Но французы не приняли в расчет своего гостеприимного хозяина. Хитрый старик, словно угадав планы будущих зятьев, не отходил от них ни шаг; его сопровождали трое сыновей — рослые, крепкие парни. При виде их становилось понятно, почему жена старца получила имя — Мать Троих Сильных Мужчин. Эти парни прониклись внезапной нежностью к своим будущим родственникам и не покидали их ни на минуту. К тому же около вигвама без конца толклись соседи, друзья, родственники, так что Фрике и Андре все время были на глазах. День завершился обильным пиршеством, какие очень любят индейцы, способные поглотить невероятное количество пищи.
С наступлением ночи наблюдение за французами усилилось. Индейцы были настороже, и десяток наиболее трезвых и наименее объевшихся воинов расположились на ночь вокруг хижины, правда, без оружия.
В вигваме Кровавого Черепа тоже шел пир горой, и его хижина также строго охранялась.
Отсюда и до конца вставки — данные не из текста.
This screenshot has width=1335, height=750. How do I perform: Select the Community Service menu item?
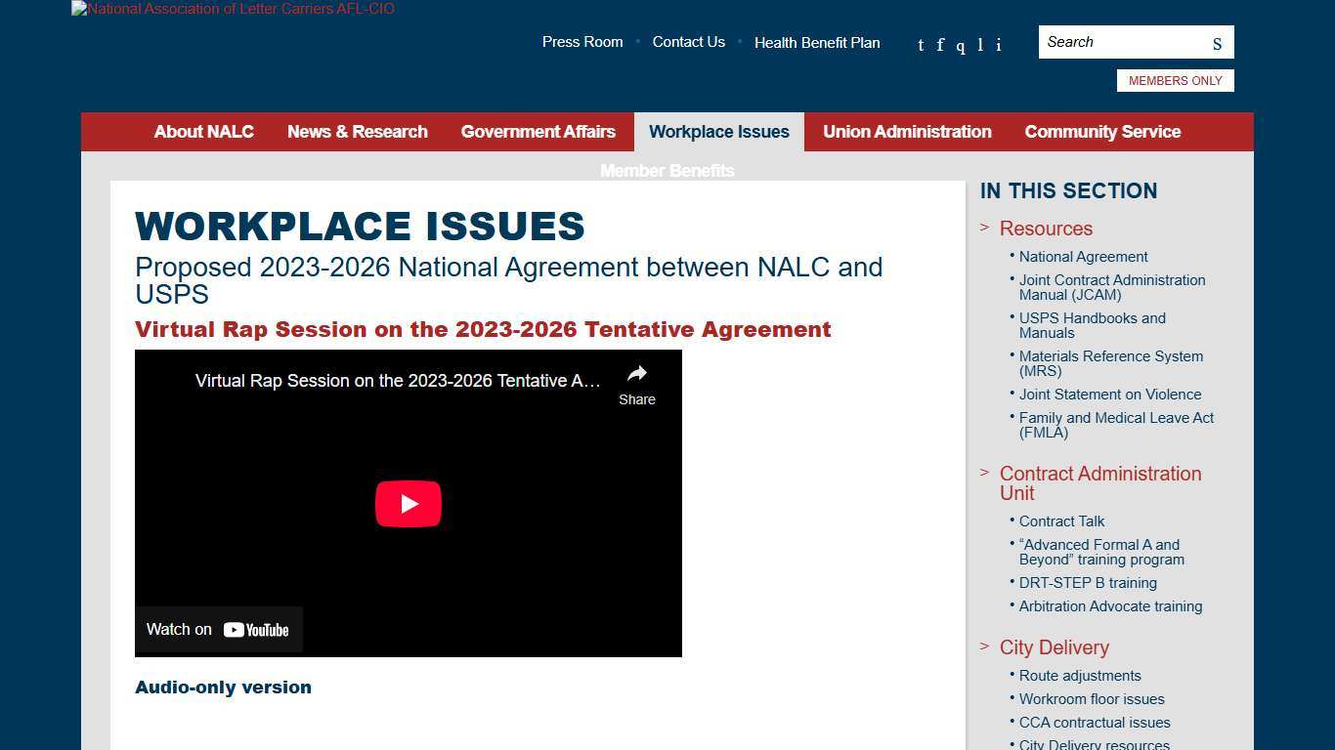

Фрике и Андре всю ночь глаз не сомкнули, сознавая собственное бессилие: медленно, но неуклонно уходили часы, а с ними и последняя надежда.
Приближался роковой для американца миг, а они ничем не могли ему помочь: новые друзья не сводили с них глаз.
Утром оба француза, к удивлению старика, заявили, что хотят присутствовать при пытках своего спутника. Напрасно Видевший Великого Отца пытался их отговорить и советовал остаться в хижине. Видимо, он боялся, что французы не выдержат жуткого зрелища, а может, опасался какой-нибудь отчаянной попытки спасти полковника. Андре был непреклонен.
— Раз вы считаете нас членами своего племени, мы имеем такие же права, как и остальные воины, — сказал он в ответ на все уговоры.
В конце концов Видевший Великого Отца уступил, но недоверие его возросло.
У двух друзей не было никакого оружия, но они решили любой ценой спасти американца, даже если эта попытка будет стоить им жизни. Впрочем, еще оставалась надежда на чудо.
Вскоре из хижины Кровавого Черепа вывели полковника. Руки у него были связаны за спиной, а ноги спутаны веревками. Шел он с трудом, но держался, как обычно, гордо и независимо. Его окружила вопящая, беснующаяся от ярости толпа. Полковник был очень бледен, но спокоен. Он знал, что его ожидает смерть у столба пыток, давно смирился с этим и был готов показать своим врагам, что не только индейцы могут бесстрашно переносить мучения.
Американец вздрогнул, заметив среди толпы своих спутников. Он быстро и отрывисто заговорил по-английски, так, чтобы его слова понял стоявший рядом Андре, но не уловили индейские воины, немного знавшие язык.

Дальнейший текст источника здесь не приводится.